В следующую секунду он рухнул на пол лицом вниз. Из-под его шеи, из ложбинки у самого основания горла, медленно расползалось тёмное, почти чёрное пятно. Его тело дёрнулось несколько раз и затихло.
В подъезде воцарилась оглушительная тишина, нарушаемая лишь тяжёлым хрипом второго нападавшего и сдавленными всхлипами первого. Жилец на лестнице замер, прижав руку ко рту, его глаза были полны ужаса.
Я смотрел на расползающуюся лужу крови. Никакого торжества не было. Была лишь тяжёлая, леденящая пустота. Он сам наступил. Сам упал. Сам заколол себя. Случайность. Глупая, нелепая, страшная случайность.
— Бобр… — тихо выдохнул я уже совсем не к месту, чувствуя, как подкашиваются ноги. — Бобр… курва…

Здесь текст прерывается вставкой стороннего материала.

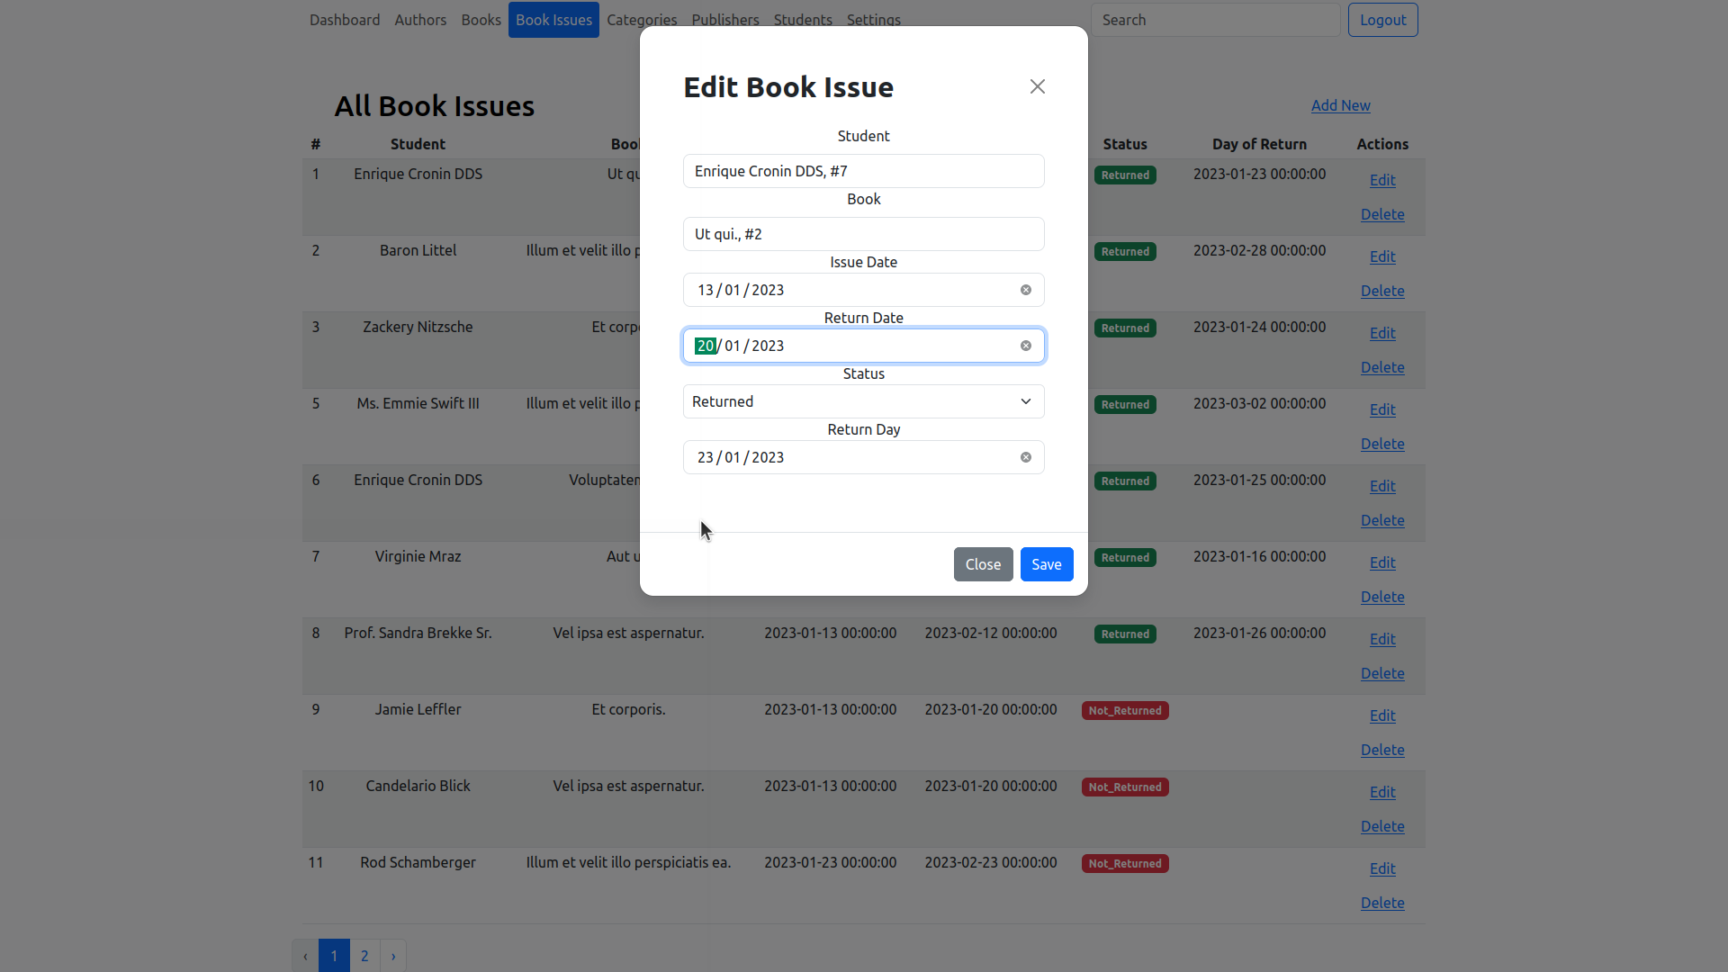Open the Dashboard nav item
1728x972 pixels.
tap(345, 20)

Вот так же вот погиб и Грушко, которого посадили в мою камеру незадолго перед тем, как предстать пред ясны очи президента России. Тоже запнулся, тоже накололся…
Моё проклятие в действии.
Ладно, он сам это заслужил, ведь я предлагал им миром разойтись, а они предпочли пустить кровь.
Я вздохнул и вышел из подъезда. Ждать приезда милиции, а потом возвращаться к туристической группе не было никакого желания. Я шёл быстрыми шагами по направлению к своей цели.
На душе было муторно. Вот на хрена они так взъелись на меня? Что я им сделал?
На ум пришло небольшое сравнение. Сравнение со своим временем и миром. Венгрия в пятьдесят шестом тоже залупнулась. Правда, у них была не столько антисоветская, сколько тупо реваншистская тема — обидно было мадьярам за слив в сорок пятом. Но с венграми мы особо не церемонились. Итог — в моём времени Венгрия вполне вменяема, а Орбан — самый адекватный политик Европы.
Чехам в шестьдесят восьмом мы вломили, но как-то очень нежно и не глубоко. Итог — серьёзное количество адекватно настроенных граждан в их элите, но и сторонников Наты хватает.
Польше, Румынии и Болгарии мы в своё время не вломили вообще. Итог — практически неадекватная элита, готовы умереть за НАТО и святую амерскую демократию.
Вывод: лечить европейскую неадекватность можно только звездюлями. Доказано практикой, что дружбу они принимают за слабость…
Я покачал головой и вздохнул. Порой жизнь миллионов приходится оплачивать сотнями, а то и тысячами смертей.